Kitty was a little ball of wrigglish Christmas spirit by Christmas Eve. Father Christmas had sent an elf on an advance party – to check that the magic of our tree would allow entry to our house of course – and left new pyjamas in the girls’ stockings. She helped me bake and stir in between watching Christmas cartoons and running around telling everyone it was Christmas soon, and telling her sister not to touch the Christmas presents, “No Elma, they for tomorrow!”.
Elma was less than impressed, but then she has grown five new teeth since last Sunday, with all the traditional teething side effects, and has been less than impressed at anything other than sitting in my arms, or being fed more baby nurophen or teetha sachets. Poor darling, I hope (all fingers and toes crossed) that we’re through the worst of it now.
Last year both girls fell fast asleep all through the crib service so I’m pleased to report that they managed to stay awake this time; and it was a brilliant nativity play by Sunday Club, all written and performed by the children, who get cleverer and more inventive as they get older; this year’s was all done as segments from a Nazareth National News broadcast, complete with an ad break featuring ROAD – Riding On A Donkey for all your donkey or camel needs!

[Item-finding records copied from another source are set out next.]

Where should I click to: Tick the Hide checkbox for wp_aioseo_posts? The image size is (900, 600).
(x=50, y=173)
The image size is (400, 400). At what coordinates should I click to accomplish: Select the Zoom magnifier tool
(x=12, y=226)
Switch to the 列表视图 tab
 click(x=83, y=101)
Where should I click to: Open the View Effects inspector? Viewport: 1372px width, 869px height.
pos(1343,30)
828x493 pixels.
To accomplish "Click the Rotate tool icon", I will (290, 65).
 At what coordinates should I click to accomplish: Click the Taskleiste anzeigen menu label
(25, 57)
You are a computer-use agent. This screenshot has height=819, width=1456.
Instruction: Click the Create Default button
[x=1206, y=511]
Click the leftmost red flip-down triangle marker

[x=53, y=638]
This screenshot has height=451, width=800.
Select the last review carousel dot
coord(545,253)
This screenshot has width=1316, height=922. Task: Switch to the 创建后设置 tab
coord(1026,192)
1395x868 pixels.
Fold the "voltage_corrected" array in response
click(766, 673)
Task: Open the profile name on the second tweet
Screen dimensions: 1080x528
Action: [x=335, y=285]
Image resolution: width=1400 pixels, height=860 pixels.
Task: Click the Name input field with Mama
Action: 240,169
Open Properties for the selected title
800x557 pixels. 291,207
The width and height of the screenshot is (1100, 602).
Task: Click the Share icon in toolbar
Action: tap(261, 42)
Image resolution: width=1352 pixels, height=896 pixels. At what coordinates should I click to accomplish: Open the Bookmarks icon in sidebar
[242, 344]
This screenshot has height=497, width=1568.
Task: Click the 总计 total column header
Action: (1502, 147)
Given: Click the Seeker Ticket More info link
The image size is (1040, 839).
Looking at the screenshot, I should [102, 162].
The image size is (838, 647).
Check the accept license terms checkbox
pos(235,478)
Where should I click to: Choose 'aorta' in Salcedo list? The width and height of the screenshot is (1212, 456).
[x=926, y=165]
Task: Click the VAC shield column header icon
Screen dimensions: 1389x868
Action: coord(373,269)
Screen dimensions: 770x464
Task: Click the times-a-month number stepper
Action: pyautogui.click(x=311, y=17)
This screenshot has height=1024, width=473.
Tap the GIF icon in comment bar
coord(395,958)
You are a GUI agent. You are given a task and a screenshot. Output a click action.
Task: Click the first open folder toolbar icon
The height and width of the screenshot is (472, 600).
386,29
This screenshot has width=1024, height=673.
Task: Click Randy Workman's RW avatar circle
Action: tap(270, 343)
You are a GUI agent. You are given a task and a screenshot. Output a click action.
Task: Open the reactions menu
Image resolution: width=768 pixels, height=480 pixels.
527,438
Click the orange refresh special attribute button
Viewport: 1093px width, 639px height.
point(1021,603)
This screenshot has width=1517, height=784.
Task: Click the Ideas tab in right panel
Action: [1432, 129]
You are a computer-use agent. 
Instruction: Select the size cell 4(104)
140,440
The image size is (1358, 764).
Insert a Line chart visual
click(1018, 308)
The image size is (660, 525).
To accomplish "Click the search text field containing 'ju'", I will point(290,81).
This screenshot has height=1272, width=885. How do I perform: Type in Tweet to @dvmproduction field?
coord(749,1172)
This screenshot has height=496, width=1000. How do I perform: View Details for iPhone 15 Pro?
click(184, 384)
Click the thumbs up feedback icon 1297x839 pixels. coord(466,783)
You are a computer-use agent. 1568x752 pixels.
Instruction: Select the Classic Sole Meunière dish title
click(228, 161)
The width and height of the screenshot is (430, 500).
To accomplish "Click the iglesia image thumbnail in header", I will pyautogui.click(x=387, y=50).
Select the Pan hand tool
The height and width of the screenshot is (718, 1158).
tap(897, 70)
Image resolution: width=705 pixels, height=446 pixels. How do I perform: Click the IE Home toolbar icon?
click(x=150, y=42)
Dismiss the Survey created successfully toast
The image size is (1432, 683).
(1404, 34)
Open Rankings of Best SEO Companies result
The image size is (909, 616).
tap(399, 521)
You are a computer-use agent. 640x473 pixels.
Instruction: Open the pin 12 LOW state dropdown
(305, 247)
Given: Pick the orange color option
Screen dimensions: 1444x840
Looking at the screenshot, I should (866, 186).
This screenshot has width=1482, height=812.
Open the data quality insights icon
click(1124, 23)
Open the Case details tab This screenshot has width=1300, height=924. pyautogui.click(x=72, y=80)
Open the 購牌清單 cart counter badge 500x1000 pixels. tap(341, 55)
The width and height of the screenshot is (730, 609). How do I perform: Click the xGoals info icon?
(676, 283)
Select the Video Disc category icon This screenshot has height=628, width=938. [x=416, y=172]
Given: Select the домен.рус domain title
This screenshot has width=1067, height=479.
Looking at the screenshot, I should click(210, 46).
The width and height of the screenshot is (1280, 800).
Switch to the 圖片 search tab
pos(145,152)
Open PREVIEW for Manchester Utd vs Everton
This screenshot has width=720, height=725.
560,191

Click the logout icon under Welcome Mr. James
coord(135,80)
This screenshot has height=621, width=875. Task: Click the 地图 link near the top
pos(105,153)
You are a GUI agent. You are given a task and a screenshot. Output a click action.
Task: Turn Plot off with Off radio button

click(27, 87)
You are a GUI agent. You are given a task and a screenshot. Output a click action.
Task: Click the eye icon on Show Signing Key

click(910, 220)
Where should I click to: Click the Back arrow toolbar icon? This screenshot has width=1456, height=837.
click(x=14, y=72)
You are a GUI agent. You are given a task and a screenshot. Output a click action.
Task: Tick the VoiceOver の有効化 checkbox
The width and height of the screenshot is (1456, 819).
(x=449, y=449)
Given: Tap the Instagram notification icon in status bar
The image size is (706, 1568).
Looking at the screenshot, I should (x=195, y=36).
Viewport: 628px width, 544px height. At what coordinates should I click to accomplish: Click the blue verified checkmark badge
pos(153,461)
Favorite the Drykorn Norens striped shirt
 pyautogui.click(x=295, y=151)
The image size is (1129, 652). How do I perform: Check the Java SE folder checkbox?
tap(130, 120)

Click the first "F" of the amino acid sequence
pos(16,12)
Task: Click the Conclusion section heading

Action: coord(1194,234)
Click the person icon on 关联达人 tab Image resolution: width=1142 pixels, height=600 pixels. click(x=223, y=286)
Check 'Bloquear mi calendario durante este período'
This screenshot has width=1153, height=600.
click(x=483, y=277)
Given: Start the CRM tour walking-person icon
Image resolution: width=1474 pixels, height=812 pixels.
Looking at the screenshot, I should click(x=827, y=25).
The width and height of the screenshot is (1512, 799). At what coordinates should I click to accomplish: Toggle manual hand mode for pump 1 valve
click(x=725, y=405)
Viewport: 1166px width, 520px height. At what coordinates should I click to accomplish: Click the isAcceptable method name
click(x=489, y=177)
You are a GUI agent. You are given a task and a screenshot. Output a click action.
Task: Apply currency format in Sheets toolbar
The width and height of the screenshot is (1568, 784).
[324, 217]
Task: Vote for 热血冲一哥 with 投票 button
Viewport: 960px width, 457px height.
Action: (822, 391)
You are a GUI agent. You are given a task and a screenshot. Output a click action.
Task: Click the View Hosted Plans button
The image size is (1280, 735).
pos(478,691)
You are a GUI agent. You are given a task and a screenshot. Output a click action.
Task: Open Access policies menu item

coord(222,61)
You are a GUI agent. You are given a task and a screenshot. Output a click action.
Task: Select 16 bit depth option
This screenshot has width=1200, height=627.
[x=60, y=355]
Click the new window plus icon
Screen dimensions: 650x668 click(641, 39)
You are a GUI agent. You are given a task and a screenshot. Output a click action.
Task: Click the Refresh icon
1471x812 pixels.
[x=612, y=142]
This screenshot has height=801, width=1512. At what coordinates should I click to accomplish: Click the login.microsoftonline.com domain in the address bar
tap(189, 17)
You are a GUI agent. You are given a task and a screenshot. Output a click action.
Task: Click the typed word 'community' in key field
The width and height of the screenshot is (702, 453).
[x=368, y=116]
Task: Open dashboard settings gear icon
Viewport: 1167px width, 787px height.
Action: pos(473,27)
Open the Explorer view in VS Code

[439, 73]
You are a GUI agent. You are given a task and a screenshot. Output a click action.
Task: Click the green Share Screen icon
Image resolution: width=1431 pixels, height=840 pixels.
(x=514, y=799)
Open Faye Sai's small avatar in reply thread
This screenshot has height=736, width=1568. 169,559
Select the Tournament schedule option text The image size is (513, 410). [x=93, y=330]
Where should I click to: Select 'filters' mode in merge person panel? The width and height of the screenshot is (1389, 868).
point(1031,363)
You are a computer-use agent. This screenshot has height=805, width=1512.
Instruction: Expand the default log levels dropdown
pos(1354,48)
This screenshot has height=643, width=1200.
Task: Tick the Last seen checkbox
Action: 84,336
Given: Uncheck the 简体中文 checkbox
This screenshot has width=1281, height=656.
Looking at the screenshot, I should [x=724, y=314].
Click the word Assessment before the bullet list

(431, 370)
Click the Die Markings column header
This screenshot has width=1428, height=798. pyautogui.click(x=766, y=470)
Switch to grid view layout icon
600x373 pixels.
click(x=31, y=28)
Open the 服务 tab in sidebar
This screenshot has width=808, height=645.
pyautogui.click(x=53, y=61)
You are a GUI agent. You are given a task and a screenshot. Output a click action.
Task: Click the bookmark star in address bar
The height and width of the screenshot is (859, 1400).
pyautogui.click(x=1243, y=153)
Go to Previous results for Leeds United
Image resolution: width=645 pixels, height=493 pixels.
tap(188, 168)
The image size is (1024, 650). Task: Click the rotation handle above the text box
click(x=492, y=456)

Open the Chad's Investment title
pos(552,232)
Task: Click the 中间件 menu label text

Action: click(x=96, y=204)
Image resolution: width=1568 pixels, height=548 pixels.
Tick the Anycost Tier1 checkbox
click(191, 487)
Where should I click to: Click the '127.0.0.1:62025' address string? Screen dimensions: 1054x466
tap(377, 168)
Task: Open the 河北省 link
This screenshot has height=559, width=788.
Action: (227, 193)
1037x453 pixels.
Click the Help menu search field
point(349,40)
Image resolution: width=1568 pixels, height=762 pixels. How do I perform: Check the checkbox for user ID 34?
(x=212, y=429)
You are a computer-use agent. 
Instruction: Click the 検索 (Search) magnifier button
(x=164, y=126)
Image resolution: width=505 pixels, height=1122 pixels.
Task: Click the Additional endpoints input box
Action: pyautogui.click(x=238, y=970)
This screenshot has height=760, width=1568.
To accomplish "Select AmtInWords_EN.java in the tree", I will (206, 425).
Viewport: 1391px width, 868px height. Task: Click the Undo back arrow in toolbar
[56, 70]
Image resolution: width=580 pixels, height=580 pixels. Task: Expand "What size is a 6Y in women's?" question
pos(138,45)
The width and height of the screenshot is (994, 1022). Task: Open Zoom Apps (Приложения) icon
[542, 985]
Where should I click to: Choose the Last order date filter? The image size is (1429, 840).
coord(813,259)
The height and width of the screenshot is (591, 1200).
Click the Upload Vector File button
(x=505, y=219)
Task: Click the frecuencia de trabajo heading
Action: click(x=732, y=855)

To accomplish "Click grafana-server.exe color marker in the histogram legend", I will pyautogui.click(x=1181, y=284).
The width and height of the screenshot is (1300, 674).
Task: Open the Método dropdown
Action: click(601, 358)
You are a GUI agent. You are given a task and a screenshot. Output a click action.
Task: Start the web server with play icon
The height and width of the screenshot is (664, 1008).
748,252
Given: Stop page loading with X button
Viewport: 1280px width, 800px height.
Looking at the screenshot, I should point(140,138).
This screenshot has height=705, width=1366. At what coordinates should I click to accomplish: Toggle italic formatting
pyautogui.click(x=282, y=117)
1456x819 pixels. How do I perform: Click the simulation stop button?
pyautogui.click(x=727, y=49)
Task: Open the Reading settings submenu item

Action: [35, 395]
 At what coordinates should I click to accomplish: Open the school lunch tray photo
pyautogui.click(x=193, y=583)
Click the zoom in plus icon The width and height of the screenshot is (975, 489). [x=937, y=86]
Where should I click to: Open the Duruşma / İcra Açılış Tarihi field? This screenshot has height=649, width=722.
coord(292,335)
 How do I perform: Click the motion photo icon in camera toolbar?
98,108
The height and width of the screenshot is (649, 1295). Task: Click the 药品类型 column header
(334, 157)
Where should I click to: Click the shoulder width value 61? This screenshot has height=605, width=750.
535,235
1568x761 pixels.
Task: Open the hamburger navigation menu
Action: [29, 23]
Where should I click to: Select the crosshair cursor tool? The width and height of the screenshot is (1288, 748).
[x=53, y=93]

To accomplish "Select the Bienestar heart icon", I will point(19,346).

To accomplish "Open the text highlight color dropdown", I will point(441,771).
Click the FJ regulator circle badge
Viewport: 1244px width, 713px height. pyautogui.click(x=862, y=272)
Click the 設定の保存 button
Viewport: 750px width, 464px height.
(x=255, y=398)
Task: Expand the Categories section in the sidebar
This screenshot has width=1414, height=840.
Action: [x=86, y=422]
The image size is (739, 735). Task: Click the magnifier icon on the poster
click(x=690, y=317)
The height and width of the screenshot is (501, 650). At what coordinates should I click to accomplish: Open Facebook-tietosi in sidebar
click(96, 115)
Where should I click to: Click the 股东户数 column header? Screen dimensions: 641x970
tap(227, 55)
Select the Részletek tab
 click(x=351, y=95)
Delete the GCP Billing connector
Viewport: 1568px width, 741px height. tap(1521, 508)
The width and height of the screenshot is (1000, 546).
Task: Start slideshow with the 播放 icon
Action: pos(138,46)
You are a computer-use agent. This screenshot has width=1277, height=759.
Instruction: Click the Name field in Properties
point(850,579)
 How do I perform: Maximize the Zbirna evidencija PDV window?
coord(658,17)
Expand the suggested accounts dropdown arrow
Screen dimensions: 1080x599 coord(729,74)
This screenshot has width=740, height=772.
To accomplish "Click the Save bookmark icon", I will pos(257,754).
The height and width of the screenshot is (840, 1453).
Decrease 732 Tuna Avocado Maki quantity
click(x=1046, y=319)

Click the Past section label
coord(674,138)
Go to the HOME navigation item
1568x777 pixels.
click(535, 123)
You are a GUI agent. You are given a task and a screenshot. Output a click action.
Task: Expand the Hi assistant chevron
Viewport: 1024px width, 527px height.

And then it was time for Christmas bath, Christmas PJs, Christmas storytime, and the all important laying out of the stockings; Elma chose the plate, Kitty choose the exact mince pie.
And then Christmas sleep.
Kitty woke up not ridiculously early, but before Elma, and so she tucked up next to me in our bed, and we lay there in the dim early morning light, whispering under the covers, as the faint forerunners of the sunlight peeking round the curtains lit up the sparkle in her eyes. And in the deep blustery night must have come a sleigh pulled by tiny reindeer because when we got downstairs, the tree seemed to shimmer in reflected sparkle from the wrapping paper below, and four stockings lay nobbly and bulging in front.
She ran to the plate, and there, where a mince pie and scotch had stood the night before was an empty glass, and beside it, a little tiny Father Christmas, the perfect size for our Christmas village.
He’s going to go back to the North Pole over the course of the year, and then come and visit again next year I think.
We went to church to sing with hearts bursting with joy, and came home to snuggle up in a haze of tinsel, turkey and champagne.
And while it was just the four of us here, we had the rest of the family on Skype (complete with festive jumpers) and at the end of the phone throughout the day.
We watched the Queen’s Speech, although we had to explain to Kitty that the Queen really truly is a Queen, and that that little boy in a long christening gown really truly is a Prince, and that they do exist outside of a Disney film (I’m not sure she quite believes us), and The Snowman, and simply sat in a glow of happiness and wrapping paper. A truly lovely Christmas.